It has taken close to 18 months but we have finally seen Australia’s first priority dispute play out in court as a result of the Personal Property Securities Act (PPSA).
In this particular case, the owner of assets failed to establish priority over a financier who held an all assets security interest.
The decision In the matter of Maiden Civil (P&E) Pty Ltd; Richard Albarran And Blair Alexander Pleash As Receivers And Managers Of Maiden Civil (P&E) Pty Ltd & Ors V Queensland Excavation Services Pty Ltd & Ors is consistent with the intent of the PPSA and demonstrates why owners of assets that part with possession need to register their interest on the PPSR.
In mid-2010, Maiden Civil (P&E) Pty Ltd (Maiden) entered into an informal arrangement with Queensland Excavation Services (QES) for use of 3 Caterpillar construction vehicles (Caterpillars) that QES had purchased with finance from Esanda Finance and Westpac. The arrangement was such that Maiden paid the deposits and financing costs of the Caterpillars to QES, who then passed on this cost, minus a 10% spread.
QES, Esanda Finance and Westpac did not register their interests in the Caterpillars on the Northern Territory register of motor vehicles or on the PPSR when the PPSA commenced.
In May 2012, Maiden approached Fast Financial Solutions Pty Ltd (Fast) seeking short term finance. As part of these financing arrangements, a general security deed was granted by Maiden and this document listed all of Maiden’s property, including the Caterpillars. Fast perfected its security interest by registration on the PPSR.
In July 2012, Maiden defaulted and Fast appointed the receivers and managers to the company’s assets including the Caterpillars.
On 27 August 2012 Maiden went into administration followed by liquidation and issues of security interest priorities arose.
The receivers sought from the court:
- a declaration that Fast’s security interest under the PPSA has priority over QES; and
- an order for deliver up of the Caterpillars.
Security interests in the Caterpillars
The court determined that:
- Fast held a security interest in the Caterpillars by virtue of its general security deed.
- Although the leasing agreement between Maiden and QES was not in writing, the facts establish that the arrangement could be considered a PPS Lease and therefore QES held a security interest in two of the three Caterpillars as owners/lessors.
- QES' interest was a transitional security interest.
The priority dispute – but I own it?
QES, as owner and lessor of the Caterpillars, contended that its security interest in the Caterpillars is entitled to priority as a transitional security interest ahead of Fast’s security interest.
The court found that because the collateral and interest was of a class capable of being registered under the Northern Territory Registration of Interests in Motor Vehicle and Other Goods Act 2008 (one of the transitional registers) the temporary perfection provided to transitional security interests by virtue of s 322(3) did not apply to QES’ security interest.

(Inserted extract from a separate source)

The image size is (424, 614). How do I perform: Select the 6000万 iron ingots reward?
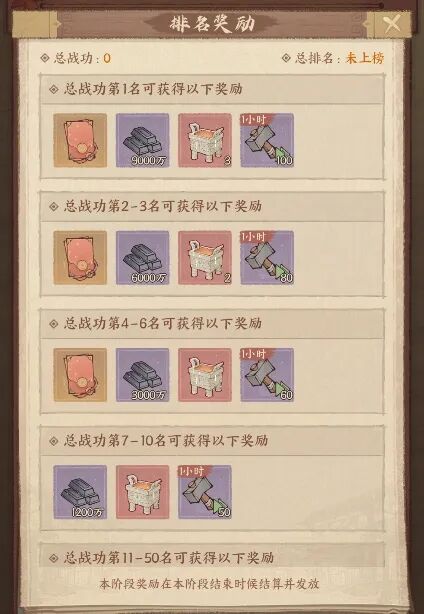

As a result, QES’s security interest was not afforded the protections under the transitional provisions and the court held that:
- by operation of s55(3), Fast’s registered security interest had priority over QES’s unregistered security interest; and
- by operation of s267, QES’s security interest vested in Maiden and therefore the Caterpillars were considered assets of Maiden which were to be placed in the possession of the receivers and managers of Maiden.
This case reflects the intent of the PPSA and:
- demonstrates how the PPSA can adversely impact on owners or financiers of assets;
- reinforces why owners or financiers of assets need to register their interests on the PPSR at the time they part with possession;
- demonstrates that Australian courts will look to New Zealand and Canadian authorities to support a decision;
- provides a timely reminder that you only have until 1 February 2014 to take advantage of the temporary protections under the PPSA that are afforded to transitional security interests.
Where to from here?
Take steps to protect yourself – if you need to be registered make sure that you are!